BURLINGTON — The Alamance County economy kept pumping out paychecks for area breadwinners through the end of 2022.
The county unemployment rate declined by 0.5 percentage point from November to 3.2% in December, the state Commerce Department reported Wednesday. The rate also was 3.2% in December 2021.
Alamance County had a labor force of 82,464, with 2,626 people listed as unemployed.
Statewide, unemployment rates decreased in 96 of North Carolina’s 100 counties from November to December while increasing in four, the Commerce Department reported. The four counties with jobless rates that increased from November to December are all in eastern North Carolina.
The number of counties with jobless rates at or below 5% — traditionally an indicator of a healthy local employment market — increased from 84 in November to 90 in December. No counties reported unemployment levels at or above 10%, which serves as an indicator of a struggling job market.
North Carolina added just over 190,000 jobs during 2022, lifting statewide employment to 226,000 more jobs than before the onset of the pandemic in March 2020, the Raleigh-based N.C. Budget & Tax Center said.

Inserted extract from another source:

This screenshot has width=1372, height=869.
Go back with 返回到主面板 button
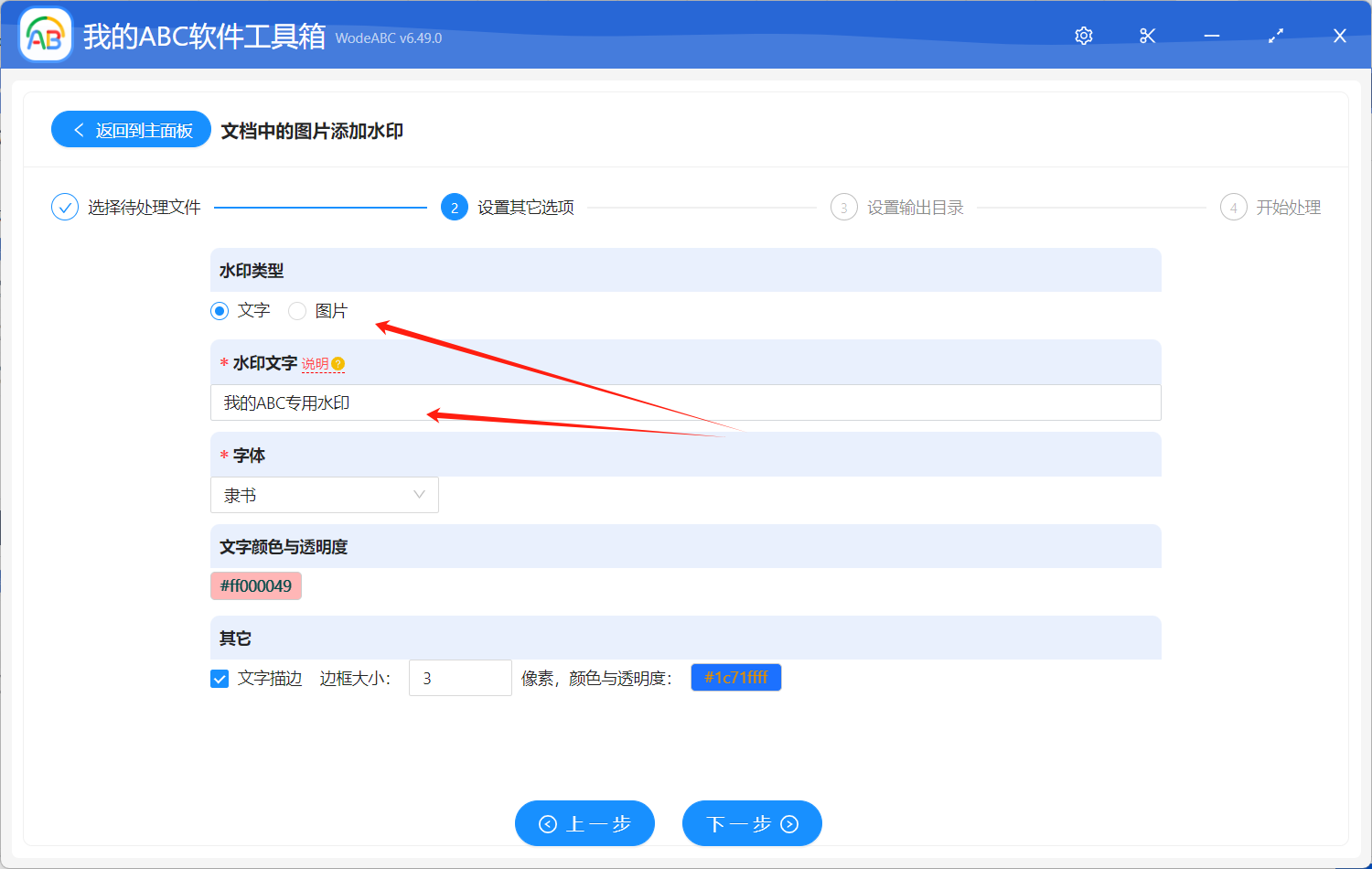pos(132,130)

But the gains weren’t evenly distributed. The Research Triangle region and Charlotte metropolitan area added more than 110,000 jobs last year, which is nearly 75% of the state’s net job growth for all of 2022. By comparison, no other metropolitan area managed to add 10,000 jobs for the year, the center reported.
The divide in North Carolina after the pandemic is similar to the uneven economic recovery from the Great Recession, said Patrick McHugh, research manager at the N.C. Budget & Tax Center.
“Federal aid and a strong market in general have propelled some city economies ahead, but we’re at risk of replaying our failure to drive a truly statewide recovery,” McHugh said.